• _Article_
START

Beyond a doubt I took great pleasure in jumping, washing and bobbing in Lake Erie for 10 - 15 minutes. My body temperature dropped from ‘sweatin’ like a pig’ to ‘feelin’ human again’ and once back on dry land, and after looking carefully in all directions several times, I savoured one fine, cold bottle of beer.


My “brilliant notes” reveal my pleasure: “WATER FELT GREAT!! WATER FELT GREAT!! dust from the journey (about 60 km.) washed off nicely and I opened beer on almost deserted beach. BEER TASTED GREAT!! BEER TASTED GREAT!!

By now, some readers will realize it doesn’t take much to amuse me. Besides the cool water and cold beer, I took great pleasure in receiving my own key to the bathroom and shower house. “Cool! Life in Port Bruce comes w perks,” I later wrote. In such a positive mood, I’m not surprised that, after calling my wife from the end of the pier (the one spot where cellphone service was usually available) to say I’d arrived safely, I bought myself supper instead of cooking it up myself back at the campsite.

END

• _Given task 1_
Arrange part of the listing as a Markdown table with the columns n and Line, leaving out blank lines: begin at the listing line that contains "The width and height of the screenshot is (1366, 768)." and stop after the line that contains "so click(13, 532).".
The Lake Erie passage and the listing after it are unrelated material.

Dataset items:
START

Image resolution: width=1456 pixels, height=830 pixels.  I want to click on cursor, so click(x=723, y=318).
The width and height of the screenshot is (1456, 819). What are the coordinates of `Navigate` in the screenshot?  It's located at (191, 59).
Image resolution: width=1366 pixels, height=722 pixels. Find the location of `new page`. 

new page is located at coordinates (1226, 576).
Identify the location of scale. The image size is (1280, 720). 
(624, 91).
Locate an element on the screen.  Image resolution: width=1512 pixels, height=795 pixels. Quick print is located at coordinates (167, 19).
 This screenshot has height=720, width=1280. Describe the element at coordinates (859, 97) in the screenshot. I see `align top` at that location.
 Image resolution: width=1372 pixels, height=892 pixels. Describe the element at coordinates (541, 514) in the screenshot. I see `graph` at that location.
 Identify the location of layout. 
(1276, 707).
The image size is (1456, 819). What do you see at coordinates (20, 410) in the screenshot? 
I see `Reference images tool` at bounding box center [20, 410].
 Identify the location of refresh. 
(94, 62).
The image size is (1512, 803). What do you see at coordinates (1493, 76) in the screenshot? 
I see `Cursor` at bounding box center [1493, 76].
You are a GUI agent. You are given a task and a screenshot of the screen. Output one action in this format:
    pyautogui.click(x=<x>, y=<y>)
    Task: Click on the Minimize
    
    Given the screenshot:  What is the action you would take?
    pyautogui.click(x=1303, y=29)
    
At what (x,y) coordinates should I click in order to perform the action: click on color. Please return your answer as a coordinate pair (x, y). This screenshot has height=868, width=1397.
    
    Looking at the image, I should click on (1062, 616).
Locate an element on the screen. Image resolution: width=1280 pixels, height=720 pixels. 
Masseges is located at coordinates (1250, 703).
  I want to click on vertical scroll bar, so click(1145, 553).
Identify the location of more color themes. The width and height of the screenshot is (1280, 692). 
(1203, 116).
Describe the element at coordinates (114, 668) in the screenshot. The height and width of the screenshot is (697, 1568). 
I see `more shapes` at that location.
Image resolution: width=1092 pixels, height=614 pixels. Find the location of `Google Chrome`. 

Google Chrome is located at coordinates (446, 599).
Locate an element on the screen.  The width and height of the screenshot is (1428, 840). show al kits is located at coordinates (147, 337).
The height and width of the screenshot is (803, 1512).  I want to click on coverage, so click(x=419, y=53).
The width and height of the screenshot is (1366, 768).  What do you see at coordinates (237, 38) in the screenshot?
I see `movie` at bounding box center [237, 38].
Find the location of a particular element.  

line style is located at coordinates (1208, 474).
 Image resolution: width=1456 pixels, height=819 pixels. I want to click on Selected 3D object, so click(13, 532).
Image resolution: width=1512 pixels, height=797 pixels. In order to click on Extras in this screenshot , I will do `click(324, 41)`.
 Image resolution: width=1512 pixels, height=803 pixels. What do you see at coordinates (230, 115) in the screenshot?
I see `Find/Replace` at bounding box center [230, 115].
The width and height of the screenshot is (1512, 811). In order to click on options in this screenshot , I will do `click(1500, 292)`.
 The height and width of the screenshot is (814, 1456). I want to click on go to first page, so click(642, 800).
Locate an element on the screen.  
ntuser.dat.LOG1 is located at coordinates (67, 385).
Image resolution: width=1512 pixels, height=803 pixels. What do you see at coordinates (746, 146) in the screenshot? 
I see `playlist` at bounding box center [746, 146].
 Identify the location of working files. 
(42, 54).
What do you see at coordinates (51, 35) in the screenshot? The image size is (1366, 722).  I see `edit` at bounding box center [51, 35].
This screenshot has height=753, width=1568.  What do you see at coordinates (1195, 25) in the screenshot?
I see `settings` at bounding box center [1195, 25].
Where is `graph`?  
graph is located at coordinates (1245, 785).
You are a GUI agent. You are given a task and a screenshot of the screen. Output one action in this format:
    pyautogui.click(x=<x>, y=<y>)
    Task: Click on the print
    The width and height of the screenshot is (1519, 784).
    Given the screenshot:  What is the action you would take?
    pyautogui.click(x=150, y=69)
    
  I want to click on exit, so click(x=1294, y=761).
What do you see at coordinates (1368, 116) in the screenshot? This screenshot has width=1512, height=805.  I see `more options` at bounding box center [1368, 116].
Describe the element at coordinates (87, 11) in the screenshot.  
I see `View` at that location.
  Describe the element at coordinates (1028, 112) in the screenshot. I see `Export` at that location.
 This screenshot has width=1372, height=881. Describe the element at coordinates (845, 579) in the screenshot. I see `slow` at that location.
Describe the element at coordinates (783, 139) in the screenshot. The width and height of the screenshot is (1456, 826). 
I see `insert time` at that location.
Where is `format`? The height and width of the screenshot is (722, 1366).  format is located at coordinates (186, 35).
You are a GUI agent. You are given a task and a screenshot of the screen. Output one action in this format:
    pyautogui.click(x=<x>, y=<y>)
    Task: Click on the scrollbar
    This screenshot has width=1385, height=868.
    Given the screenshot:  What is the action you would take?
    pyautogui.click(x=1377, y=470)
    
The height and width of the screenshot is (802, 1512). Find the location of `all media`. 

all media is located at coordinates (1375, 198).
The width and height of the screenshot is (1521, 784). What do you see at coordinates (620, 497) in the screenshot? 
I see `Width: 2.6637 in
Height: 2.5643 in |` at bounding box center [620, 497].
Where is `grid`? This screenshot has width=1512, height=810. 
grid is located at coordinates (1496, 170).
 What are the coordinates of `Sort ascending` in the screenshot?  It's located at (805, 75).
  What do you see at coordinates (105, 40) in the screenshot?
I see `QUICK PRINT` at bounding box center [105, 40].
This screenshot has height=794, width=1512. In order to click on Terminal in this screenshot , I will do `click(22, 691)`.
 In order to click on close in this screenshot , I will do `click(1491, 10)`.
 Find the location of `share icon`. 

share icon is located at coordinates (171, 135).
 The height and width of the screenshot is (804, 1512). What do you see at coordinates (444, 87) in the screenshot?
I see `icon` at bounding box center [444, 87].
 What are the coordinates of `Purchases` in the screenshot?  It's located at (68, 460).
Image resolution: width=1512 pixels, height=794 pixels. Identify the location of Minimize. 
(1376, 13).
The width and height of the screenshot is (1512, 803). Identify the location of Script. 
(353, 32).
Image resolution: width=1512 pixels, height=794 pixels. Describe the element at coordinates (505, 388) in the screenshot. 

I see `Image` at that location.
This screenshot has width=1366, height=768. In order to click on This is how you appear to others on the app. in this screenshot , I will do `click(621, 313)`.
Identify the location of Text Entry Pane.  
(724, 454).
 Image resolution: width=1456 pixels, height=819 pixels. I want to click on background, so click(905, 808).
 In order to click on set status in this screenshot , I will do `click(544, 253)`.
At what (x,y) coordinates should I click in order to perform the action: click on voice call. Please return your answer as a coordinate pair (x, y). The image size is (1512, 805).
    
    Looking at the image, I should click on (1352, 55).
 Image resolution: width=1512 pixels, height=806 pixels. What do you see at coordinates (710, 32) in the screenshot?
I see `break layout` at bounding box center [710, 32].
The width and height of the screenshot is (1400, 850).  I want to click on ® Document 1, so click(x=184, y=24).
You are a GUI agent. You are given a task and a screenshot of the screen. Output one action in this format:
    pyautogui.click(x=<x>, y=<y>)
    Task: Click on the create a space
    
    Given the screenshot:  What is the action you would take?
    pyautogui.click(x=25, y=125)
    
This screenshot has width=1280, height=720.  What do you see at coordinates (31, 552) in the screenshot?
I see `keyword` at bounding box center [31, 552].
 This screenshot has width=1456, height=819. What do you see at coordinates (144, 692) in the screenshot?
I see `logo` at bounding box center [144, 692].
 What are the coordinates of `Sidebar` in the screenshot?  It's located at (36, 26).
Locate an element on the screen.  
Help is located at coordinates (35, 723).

END

• _Given task 2_
For each statement, answer yes or no to whether it agrees with the Lake Erie passage, and quote the words that decide it. (a) The writer spent about an hour in the lake. (b) The journey covered roughly 60 km. (c) The writer cooked supper back at the campsite.

• _Final result 1_
| n | Line |
|---|---|
| 1 | The width and height of the screenshot is (1366, 768).  What do you see at coordinates (237, 38) in the screenshot? |
| 2 | I see `movie` at bounding box center [237, 38]. |
| 3 | Find the location of a particular element.   |
| 4 | line style is located at coordinates (1208, 474). |
| 5 |  Image resolution: width=1456 pixels, height=819 pixels. I want to click on Selected 3D object, so click(13, 532). |

• _Final result 2_
(a) No: "for 10 - 15 minutes"
(b) Yes: "dust from the journey (about 60 km.)"
(c) No: "I bought myself supper instead of cooking it up myself back at the campsite"